* _YOUR OBJECTIVE_
Copy the listing, starting at the line containing "This screenshot has width=1375, height=859." and ending at the line containing "click(1270, 157)", and replace each occurrence of "menu item" with "menu entry". Leave all other text unchanged.

┌──

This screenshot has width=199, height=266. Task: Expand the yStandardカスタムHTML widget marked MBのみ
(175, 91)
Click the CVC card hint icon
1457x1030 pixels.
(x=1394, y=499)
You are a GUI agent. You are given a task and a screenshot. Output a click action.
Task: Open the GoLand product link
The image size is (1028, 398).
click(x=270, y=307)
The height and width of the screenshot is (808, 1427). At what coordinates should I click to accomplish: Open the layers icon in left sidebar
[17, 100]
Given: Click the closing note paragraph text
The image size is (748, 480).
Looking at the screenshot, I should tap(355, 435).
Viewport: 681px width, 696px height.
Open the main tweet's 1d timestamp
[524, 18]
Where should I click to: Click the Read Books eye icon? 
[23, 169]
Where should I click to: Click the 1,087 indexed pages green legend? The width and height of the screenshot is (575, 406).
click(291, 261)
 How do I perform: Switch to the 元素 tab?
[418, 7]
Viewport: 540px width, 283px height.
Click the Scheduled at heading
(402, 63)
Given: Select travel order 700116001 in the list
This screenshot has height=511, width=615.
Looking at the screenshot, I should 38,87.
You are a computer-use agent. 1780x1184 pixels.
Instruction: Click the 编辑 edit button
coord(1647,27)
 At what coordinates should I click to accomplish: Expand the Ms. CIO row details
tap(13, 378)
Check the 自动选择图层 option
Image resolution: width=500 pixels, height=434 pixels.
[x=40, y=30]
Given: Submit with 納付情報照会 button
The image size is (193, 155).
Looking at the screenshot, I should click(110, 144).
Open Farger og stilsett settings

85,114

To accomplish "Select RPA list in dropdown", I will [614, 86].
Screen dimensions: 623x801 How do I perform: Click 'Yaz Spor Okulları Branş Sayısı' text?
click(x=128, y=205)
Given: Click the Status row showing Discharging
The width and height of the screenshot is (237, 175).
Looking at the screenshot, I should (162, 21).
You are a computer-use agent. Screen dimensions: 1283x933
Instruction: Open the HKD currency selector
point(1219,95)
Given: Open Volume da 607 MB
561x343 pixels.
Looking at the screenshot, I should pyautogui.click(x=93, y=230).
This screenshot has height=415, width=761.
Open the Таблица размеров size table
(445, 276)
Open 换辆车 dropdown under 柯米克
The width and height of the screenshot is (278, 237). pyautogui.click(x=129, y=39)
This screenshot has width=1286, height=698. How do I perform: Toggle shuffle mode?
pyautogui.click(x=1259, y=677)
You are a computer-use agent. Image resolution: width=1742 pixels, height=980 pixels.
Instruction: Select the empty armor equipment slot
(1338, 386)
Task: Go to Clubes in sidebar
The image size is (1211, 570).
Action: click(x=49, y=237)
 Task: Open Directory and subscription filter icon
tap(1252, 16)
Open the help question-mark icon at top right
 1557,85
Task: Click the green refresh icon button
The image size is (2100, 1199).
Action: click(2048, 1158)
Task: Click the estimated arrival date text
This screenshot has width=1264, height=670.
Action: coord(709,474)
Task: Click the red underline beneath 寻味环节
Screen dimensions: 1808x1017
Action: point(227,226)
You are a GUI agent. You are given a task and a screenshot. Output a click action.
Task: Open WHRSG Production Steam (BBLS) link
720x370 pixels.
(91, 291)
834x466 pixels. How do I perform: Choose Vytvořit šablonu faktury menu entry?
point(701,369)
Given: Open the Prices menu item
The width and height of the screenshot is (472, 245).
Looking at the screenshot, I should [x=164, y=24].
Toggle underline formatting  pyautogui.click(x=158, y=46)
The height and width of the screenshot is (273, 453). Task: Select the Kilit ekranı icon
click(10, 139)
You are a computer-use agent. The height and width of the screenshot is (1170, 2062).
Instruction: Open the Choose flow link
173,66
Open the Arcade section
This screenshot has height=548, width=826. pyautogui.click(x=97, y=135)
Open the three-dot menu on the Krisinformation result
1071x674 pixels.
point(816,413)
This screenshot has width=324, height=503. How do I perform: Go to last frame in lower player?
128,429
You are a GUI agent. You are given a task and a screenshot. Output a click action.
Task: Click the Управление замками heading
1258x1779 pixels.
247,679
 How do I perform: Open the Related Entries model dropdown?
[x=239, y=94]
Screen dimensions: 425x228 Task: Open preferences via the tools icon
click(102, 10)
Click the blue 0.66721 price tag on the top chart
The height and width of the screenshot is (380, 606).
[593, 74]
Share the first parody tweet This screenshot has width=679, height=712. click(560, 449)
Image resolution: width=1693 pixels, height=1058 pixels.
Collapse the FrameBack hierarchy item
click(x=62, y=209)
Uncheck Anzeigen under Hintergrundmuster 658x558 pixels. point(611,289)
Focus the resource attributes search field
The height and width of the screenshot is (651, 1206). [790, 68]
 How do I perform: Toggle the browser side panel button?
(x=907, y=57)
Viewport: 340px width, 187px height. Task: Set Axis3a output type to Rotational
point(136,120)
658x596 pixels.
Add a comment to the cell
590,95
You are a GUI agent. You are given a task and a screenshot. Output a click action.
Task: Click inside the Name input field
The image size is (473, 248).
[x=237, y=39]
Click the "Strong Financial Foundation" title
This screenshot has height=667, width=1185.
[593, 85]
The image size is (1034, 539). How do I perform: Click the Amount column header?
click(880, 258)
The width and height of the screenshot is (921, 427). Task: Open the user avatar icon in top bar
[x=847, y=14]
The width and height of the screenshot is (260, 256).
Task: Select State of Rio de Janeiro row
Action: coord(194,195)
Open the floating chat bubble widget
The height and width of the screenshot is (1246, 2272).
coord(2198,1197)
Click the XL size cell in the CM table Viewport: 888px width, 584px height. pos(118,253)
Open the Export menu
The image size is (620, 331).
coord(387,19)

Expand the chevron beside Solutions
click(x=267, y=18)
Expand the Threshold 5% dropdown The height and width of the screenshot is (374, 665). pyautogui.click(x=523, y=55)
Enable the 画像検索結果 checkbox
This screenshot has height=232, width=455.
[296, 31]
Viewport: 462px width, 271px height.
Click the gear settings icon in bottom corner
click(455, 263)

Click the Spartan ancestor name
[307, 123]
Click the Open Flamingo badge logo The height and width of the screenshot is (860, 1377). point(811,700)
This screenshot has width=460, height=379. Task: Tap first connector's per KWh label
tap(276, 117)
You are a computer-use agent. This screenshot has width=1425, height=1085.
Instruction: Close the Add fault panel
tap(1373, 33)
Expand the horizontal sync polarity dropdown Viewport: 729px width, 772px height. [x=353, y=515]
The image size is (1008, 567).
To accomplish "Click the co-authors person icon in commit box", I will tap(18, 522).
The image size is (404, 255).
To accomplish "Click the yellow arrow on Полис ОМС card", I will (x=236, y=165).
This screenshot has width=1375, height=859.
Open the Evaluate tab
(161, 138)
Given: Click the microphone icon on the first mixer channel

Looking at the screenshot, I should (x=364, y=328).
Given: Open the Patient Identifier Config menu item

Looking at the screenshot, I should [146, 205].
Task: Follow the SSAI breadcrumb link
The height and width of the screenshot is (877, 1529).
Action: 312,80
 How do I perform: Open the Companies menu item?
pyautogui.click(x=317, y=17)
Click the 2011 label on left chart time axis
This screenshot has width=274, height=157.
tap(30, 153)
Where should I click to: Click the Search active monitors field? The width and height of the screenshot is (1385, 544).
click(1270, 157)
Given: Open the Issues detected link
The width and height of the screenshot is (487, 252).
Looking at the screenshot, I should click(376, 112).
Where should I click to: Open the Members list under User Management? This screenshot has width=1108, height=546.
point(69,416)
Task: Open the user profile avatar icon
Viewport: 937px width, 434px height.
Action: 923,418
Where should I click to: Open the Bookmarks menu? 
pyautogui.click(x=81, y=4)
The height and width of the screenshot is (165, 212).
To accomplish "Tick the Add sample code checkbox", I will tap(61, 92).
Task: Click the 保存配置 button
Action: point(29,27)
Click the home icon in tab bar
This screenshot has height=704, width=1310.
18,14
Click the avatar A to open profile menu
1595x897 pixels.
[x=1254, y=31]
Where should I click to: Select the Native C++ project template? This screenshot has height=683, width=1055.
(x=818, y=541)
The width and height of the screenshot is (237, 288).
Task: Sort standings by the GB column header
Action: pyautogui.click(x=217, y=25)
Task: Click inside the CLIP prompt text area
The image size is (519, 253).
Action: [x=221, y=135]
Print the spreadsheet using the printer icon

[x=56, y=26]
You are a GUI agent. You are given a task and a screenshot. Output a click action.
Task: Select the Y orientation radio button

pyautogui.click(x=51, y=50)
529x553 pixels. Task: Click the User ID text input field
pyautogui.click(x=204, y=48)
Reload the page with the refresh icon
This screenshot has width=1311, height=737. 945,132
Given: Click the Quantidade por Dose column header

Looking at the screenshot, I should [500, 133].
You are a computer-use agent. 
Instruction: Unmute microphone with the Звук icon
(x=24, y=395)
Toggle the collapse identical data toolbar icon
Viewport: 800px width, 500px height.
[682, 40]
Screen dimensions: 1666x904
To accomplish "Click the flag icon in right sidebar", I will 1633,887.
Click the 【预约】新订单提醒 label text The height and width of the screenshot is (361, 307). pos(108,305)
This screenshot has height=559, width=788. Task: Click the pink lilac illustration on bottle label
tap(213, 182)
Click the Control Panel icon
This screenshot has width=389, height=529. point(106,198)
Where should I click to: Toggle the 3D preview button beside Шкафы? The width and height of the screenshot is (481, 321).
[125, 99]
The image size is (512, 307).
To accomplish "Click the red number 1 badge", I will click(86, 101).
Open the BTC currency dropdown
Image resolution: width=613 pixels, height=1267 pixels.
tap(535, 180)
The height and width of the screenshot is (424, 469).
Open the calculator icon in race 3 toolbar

└──

* _EXERCISE RESPONSE_
This screenshot has width=1375, height=859.
Open the Evaluate tab
(161, 138)
Given: Click the microphone icon on the first mixer channel

Looking at the screenshot, I should (x=364, y=328).
Given: Open the Patient Identifier Config menu entry

Looking at the screenshot, I should [146, 205].
Task: Follow the SSAI breadcrumb link
The height and width of the screenshot is (877, 1529).
Action: 312,80
 How do I perform: Open the Companies menu entry?
pyautogui.click(x=317, y=17)
Click the 2011 label on left chart time axis
This screenshot has width=274, height=157.
tap(30, 153)
Where should I click to: Click the Search active monitors field? The width and height of the screenshot is (1385, 544).
click(1270, 157)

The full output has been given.